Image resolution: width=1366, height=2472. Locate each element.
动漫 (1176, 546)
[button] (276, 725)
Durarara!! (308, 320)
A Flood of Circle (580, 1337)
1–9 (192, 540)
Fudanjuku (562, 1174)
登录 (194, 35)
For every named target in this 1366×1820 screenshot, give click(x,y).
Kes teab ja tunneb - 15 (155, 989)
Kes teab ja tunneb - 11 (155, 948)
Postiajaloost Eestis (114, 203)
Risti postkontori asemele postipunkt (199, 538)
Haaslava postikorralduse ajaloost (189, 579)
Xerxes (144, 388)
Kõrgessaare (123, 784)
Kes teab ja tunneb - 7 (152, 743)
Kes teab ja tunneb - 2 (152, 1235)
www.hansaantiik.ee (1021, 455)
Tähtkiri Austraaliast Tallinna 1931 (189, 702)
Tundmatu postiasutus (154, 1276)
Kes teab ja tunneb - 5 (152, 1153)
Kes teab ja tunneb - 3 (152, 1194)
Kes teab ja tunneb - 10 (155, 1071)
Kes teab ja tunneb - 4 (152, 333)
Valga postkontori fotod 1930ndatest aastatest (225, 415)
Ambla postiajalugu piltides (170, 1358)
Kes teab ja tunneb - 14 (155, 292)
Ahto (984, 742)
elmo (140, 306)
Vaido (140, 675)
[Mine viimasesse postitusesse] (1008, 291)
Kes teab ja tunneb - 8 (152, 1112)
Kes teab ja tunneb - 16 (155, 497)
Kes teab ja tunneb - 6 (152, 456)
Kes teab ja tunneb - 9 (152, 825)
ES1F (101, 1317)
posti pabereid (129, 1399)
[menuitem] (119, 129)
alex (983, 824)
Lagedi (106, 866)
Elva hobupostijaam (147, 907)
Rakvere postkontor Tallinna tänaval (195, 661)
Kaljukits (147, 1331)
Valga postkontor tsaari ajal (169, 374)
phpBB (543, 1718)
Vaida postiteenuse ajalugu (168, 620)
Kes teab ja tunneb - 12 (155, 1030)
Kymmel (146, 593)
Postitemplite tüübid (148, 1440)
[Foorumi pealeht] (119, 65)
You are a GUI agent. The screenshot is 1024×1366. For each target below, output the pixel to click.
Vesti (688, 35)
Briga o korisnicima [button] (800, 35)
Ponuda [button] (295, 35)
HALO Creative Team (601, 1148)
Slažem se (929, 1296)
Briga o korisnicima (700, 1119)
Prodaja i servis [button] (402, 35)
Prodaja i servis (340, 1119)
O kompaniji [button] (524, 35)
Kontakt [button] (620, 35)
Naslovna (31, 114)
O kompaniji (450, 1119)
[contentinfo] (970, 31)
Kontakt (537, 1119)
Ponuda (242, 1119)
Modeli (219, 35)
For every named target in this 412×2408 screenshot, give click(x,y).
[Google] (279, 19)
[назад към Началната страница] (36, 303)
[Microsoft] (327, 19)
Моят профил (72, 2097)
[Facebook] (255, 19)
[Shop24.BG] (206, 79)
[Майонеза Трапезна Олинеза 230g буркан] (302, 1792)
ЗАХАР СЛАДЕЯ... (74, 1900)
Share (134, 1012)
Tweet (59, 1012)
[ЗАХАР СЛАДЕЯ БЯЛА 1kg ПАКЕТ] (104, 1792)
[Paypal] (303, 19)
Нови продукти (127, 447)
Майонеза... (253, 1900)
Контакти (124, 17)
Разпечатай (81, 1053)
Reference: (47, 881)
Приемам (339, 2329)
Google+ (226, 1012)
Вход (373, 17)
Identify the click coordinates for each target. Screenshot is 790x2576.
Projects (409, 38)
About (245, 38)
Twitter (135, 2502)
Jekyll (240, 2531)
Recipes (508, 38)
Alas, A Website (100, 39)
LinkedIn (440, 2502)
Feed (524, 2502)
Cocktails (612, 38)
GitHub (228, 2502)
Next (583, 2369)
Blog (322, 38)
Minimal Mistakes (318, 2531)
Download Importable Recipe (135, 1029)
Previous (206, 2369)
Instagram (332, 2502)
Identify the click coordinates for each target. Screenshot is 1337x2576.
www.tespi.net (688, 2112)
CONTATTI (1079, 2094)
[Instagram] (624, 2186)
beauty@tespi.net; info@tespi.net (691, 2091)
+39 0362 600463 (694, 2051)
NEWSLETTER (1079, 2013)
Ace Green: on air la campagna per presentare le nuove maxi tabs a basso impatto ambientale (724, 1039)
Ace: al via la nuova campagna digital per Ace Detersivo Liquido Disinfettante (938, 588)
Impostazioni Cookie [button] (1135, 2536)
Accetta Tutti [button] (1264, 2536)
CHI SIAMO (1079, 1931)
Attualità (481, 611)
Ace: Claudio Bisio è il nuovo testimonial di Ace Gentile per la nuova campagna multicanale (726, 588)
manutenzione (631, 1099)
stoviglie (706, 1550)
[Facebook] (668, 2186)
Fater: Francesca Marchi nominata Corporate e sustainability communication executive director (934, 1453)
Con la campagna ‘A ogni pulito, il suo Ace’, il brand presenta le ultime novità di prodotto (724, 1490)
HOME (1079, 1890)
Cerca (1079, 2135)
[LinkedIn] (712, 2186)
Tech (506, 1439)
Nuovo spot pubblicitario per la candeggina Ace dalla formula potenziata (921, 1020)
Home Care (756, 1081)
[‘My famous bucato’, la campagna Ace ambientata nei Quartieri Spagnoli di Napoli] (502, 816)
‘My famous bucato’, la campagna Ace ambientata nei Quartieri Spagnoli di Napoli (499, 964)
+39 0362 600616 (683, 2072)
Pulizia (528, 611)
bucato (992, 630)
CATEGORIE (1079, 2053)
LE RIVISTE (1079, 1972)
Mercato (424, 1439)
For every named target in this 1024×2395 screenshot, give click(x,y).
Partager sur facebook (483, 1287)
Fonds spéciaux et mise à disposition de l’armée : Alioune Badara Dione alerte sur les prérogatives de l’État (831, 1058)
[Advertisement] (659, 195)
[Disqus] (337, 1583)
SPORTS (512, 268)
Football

# # #

Activity | Each line of the data above containing the string "Identify" is to be copied.

Exercise output |
Identify the click coordinates for each target. Screenshot is 790x2576.
Identify the click coordinates for each target. Screenshot is 1337x2576.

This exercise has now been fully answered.